[PATCH hmm 00/15] Consolidate the mmu notifier interval_tree and locking

Sun Oct 20 14:21:42 UTC 2019

Am 18.10.19 um 22:36 schrieb Jason Gunthorpe:
> On Thu, Oct 17, 2019 at 04:47:20PM +0000, Koenig, Christian wrote:
>
>>> get_user_pages/hmm_range_fault() and invalidate_range_start() both are
>>> called while holding mm->map_sem, so they are always serialized.
>> Not even remotely.
>>
>> For calling get_user_pages()/hmm_range_fault() you only need to hold the
>> mmap_sem in read mode.
> Right
>   
>> And IIRC invalidate_range_start() is sometimes called without holding
>> the mmap_sem at all.
> Yep
>   
>> So again how are they serialized?
> The 'driver lock' thing does it, read the hmm documentation, the hmm
> approach is basically the only approach that was correct of all the
> drivers..

Well that's what I've did, but what HMM does still doesn't looks correct 
to me.

> So long as the 'driver lock' is held the range cannot become
> invalidated as the 'driver lock' prevents progress of invalidation.

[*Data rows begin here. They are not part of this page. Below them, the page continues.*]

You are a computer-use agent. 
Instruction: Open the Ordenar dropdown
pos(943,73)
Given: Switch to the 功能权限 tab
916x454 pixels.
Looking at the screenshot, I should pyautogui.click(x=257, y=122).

Correct, but the problem is it doesn't wait for ongoing operations to 
complete.

See I'm talking about the following case:

Thread A    Thread B
invalidate_range_start()
                     mmu_range_read_begin()
                     get_user_pages()/hmm_range_fault()
                     grab_driver_lock()
Updating the ptes
invalidate_range_end()

As far as I can see in invalidate_range_start() the driver lock is taken 
to make sure that we can't start any invalidation while the driver is 
using the pages for a command submission.

But the pages we got from get_user_pages()/hmm_range_fault() might not 
be up to date because the driver lock is also dropped again in 
invalidate_range_start() and not in invalidate_range_end().

> Holding the driver lock and using the seq based mmu_range_read_retry()
> tells if the previous unlocked get_user_pages() is still valid or
> needs to be discard.
>
> So it doesn't matter if get_user_pages() races or not, the result is not
> to be used until the driver lock is held and mmu_range_read_retry()
> called, which provides the coherence.
>
> It is the usual seqlock pattern.

Well we don't update the seqlock after the update to the protected data 
structure (the page table) happened, but rather before that.

That doesn't looks like the normal patter for a seqlock to me and as far 
as I can see that is quite a bug in the HMM design/logic.

Regards,
Christian.

>
> Jason